We have an area designated where we keep totes of emergency supplies ready to go in case the power fails.
Cast Iron Cookware
Cast iron cookware is pretty amazing and it’s all I use besides my ceramic pots. It is also very versatile and will last you almost forever if cared for properly.
It’s helpful to keep a variety of sizes on hand. Because those smaller sizes were necessary to use on our small grill.
Buckets of Water
And I’m not talking about for drinking either.
Most of the homes in our rural community rely heavily on electricity for everything to operate and function properly.
This includes our heat and air, and running water. Having buckets with lids and full of water stashed in storage is necessary during the power outages.
It’s helpful to have this water available so we can get by with washing dishes and flushing toilets. Absolutely necessary to have on hand.
Non Perishable Foods
Not being prepared with a good supply of foods that are easy to prepare during a power outage can create a bad time for anyone.
Wether you’re prepared with home canned foods or other non perishables, your family will thank you.
A large supply of bottled water is also something we always have on hand for the emergencies and power outages.
Here I mean things like having good working flashlights, extra batteries, candles, lighters, matches, and so on.
Think of things you will need to use in to use if you were without power for an extended period of time.
It’s also handy to have extra blankets, and a good supply of winter gear available if the power fails during the cold weather.
This is something I did not realize we needed until we were without power for an extended period of time.
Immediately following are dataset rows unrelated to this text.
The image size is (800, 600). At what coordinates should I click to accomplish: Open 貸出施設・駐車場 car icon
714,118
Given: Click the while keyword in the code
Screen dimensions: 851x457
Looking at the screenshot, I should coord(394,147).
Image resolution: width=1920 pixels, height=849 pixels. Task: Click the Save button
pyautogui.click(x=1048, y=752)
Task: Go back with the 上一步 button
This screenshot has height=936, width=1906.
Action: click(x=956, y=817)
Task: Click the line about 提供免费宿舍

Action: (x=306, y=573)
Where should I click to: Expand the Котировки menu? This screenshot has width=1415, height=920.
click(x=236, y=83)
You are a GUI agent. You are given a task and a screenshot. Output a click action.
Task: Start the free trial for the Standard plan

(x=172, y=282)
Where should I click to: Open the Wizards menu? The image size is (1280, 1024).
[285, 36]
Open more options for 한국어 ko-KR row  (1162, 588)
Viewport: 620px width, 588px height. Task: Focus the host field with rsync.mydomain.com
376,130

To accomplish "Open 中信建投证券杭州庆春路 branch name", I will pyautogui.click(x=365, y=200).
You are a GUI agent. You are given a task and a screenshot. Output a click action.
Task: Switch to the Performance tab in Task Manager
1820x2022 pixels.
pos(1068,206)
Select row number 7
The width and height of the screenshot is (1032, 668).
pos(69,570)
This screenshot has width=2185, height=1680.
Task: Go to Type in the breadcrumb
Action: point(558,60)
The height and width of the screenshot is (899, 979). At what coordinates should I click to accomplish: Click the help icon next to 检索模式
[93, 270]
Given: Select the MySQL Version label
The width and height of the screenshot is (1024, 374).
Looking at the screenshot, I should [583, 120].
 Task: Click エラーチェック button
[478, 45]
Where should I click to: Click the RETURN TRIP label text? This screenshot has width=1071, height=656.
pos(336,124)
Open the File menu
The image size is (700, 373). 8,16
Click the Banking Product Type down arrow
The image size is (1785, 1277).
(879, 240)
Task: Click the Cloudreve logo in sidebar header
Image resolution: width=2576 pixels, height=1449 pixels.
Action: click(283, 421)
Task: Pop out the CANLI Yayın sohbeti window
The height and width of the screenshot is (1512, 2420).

Luckily for us, we were already prepared.
It is very challenging to keep young children entertained and warm during an extended power outage. But we got through.
Thanks be to God!
We survived with art supplies, board games, and decks of cards. And after the roads were clear, we made a couple of trips to town to warm up and just to get out.
I admire those of my friends who choose to live off the grid. I don’t foresee that being in my family’s future unless it came unexpectedly. But if it does, at least we are somewhat prepared. I hope that my simple list of how we prepare for power outages is helpful to you as you work on preparing for potential outages.